The concentration of MMC in each group were chosen according to the delivery method and the
timing of exposition of the tissue to the MMC in order to prevent complications from
overdose. Based on experimental studies on ocular tissues that evaluated the final amount of
MMC delivered to scleral tissue and finding a similar result when using subconjunctival
injection of 0.02% with immediate irrigation and 0.002% without irrigation, the investigators
chose the latter for group A. Few studies evaluated MMC subconjunctival injection one month
before pterygium surgery using 0.02% and 0.015% with a follow-up of 3 years establishing
safety of this approach. For group B the investigators chose a similar methodology of a
previous RCT comparing subconjunctival injection versus topical administration of MMC for
trabeculectomy that used a reduced concentration of 0.01%.
Data collection will be as follows: At preoperative visit, postoperative day one, one week
(+/- 2 days), one month (+/- 1 week), three months (+/- 2 weeks), six months (+/- 3 weeks)
and one year (+/- 4 weeks). The data will be recorded in the REDCap (Research Electronic Data
Capture) software which has free access and allows for easy recording and uploading of
imaging (VF, Optic nerve OCT, AS-OCT and bleb photography) for future analysis.
In each of these visits, the following data will be collected: Visual acuity, intraocular
pressure, number and type of glaucoma medication, slit lamp examination of the anterior
segment, fundus examination and adverse events if present. Visual field and optic nerve OCT
will also be included in the preoperative evaluation and at 12 months postoperatively.

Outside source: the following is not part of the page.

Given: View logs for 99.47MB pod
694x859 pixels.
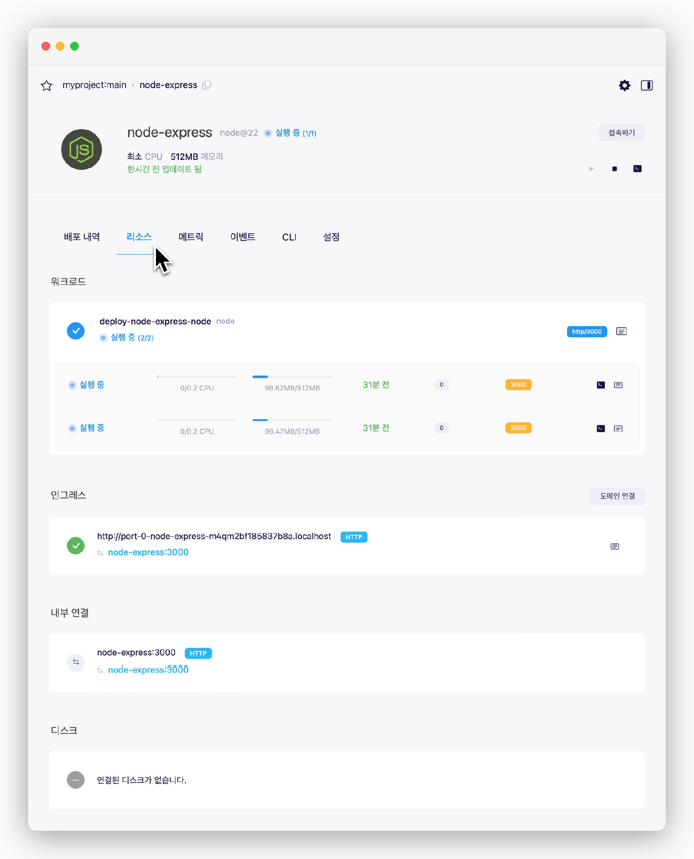Looking at the screenshot, I should click(618, 429).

For better assessment of the bleb morphology, the investigators will include a clinical grade
system, slit lamp photography, and AS-OCT [Anterior segment module of Spectralis OCT device
(Heidelberg Engineering, Inc., Heidelberg, Germany)] of the bleb.

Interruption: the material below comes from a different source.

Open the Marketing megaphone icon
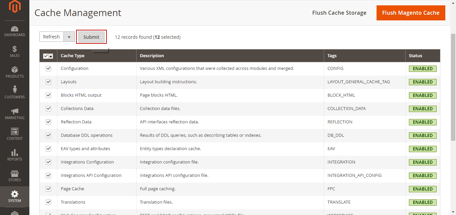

For the clinical description of the bleb and a more standardized comparison of the
morphological changes over time, the investigators included at every postoperative visit the
description of the bleb using the Moorfields Bleb Grading System (MBGS) which captures more
morphological features and regional vascularity compared to other systems. (Wells AP, Ashraff
N, HalL RC et all Comparison of Two Clinical Bleb Grading Systems Ophthalmology
2006;113:77-83).
The bleb photography will be included at the Month 3 and Month 12 postoperative visits and
AS-OCT at 1,3,6 and 12 Month follow-ups. The inclusion of AS-OCT allows for evaluation of the
internal structure of the bleb that has been shown to have prognostic implications for
outcomes of surgery. Kokubun T, Tsuda S, Kunikata H et all. Anterior-Segment Optical
Coherence Tomography for Predicting Postoperative Outcomes After Trabeculectomy, Current Eye
Research, DOI: 10.1080/02713683.2018.1446535
Block randomization:
To ensure the balance of sample size between three treatment groups, block randomization is
used for treatment assignment. Specifically, each block consists of 6 patients, including 2
patients in each of three treatment groups, and all possible permutations of a sequence of
treatment assignment for these 6 patients are generated, such as AABBCC, ABCABC, etc. A
random number is then generated to select a block of treatment assignment for 6 patients
among all possible blocks, and a sequence of such random blocks will form the sequence of
treatment assignment for all patients after their enrollment.